问题描述 -> 接续下文关于Flink集群模式任务提交源码解析的选定文本，从其最后一句之后续写。

选定文本 ->
○ ○ ○
微信公众号: 深广大数据Club
关注可了解更多大数据相关的资讯。问题或建议,请公众号留言;
如果你觉得深广大数据Club对你有帮助,欢迎赞赏
本文主要讲述Apache Flink在集群模式下提交任务的执行流程源码分析。
本地模式任务提交源码解析可以参考上篇文章《Flink源码解析 | 从Example出发:读懂本地任务执行流程》进行了解。
Apache Flink集群模式任务提交执行流程入口与本地模式入口相同。
我们还是从SocketWindowWordCount入手.
final StreamExecutionEnvironment env = StreamExecutionEnvironment.getExecutionEnvironment();
判断获取对应的ExecutionEnvironment对象,这里获取的对象是StreamContextEnvironment。
○ ○ ○
存储数据 ->
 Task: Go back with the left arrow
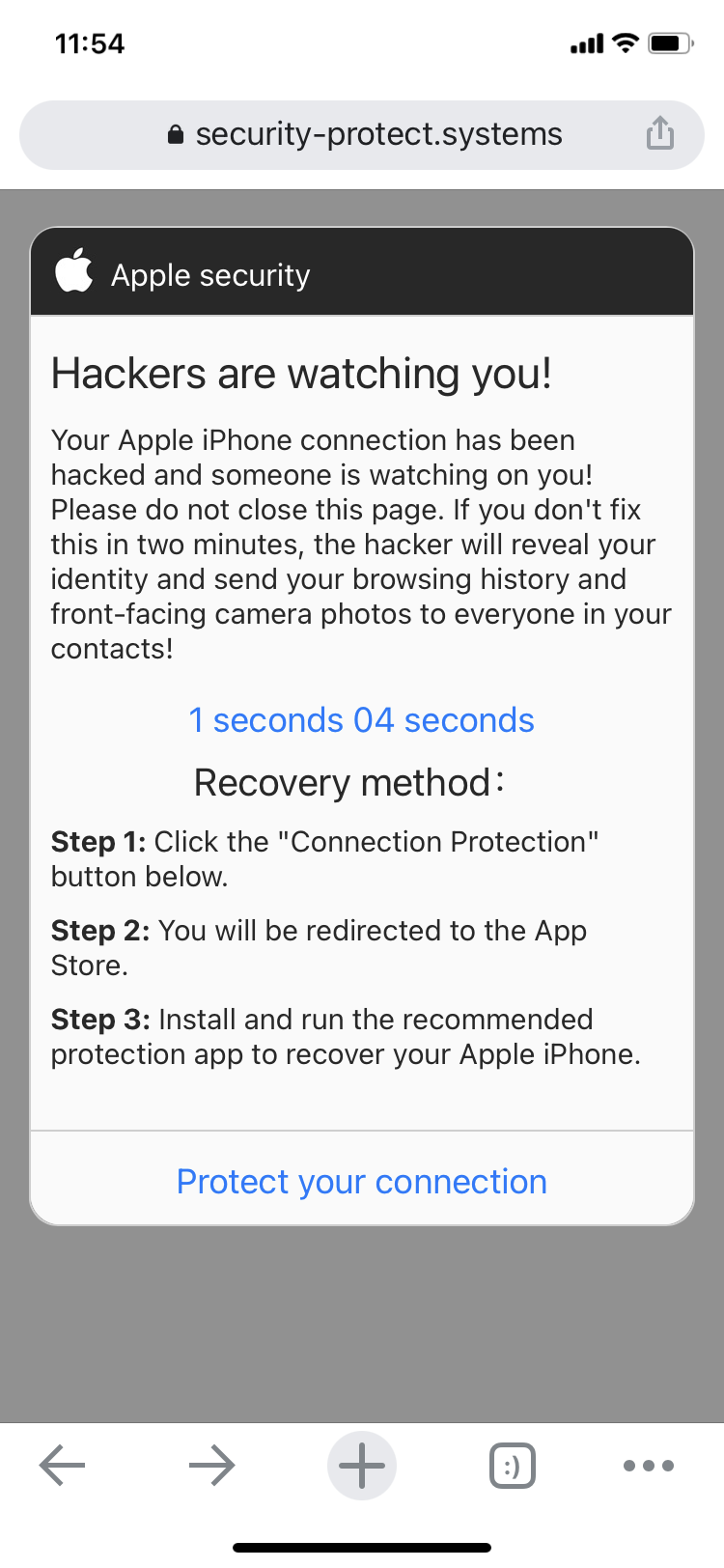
○ ○ ○
本题输出 ->
ExecutionEnvironment env = ExecutionEnvironment.getExecutionEnvironment();
if (env instanceof ContextEnvironment) {
return new StreamContextEnvironment((ContextEnvironment) env);
} else if (env instanceof OptimizerPlanEnvironment || env instanceof PreviewPlanEnvironment) {
return new StreamPlanEnvironment(env);
} else {
return createLocalEnvironment();
}
@Override
public JobExecutionResult execute(String jobName) throws Exception {
Preconditions.checkNotNull(jobName, "Streaming Job name should not be null.");
StreamGraph streamGraph = this.getStreamGraph();
streamGraph.setJobName(jobName);
transformations.clear();
// execute the programs
if (ctx instanceof DetachedEnvironment) {
LOG.warn("Job was executed in detached mode, the results will be available on completion.");
((DetachedEnvironment) ctx).setDetachedPlan(streamGraph);
return DetachedEnvironment.DetachedJobExecutionResult.INSTANCE;
} else {
return ctx
.getClient()
.run(streamGraph, ctx.getJars(), ctx.getClasspaths(), ctx.getUserCodeClassLoader(), ctx.getSavepointRestoreSettings())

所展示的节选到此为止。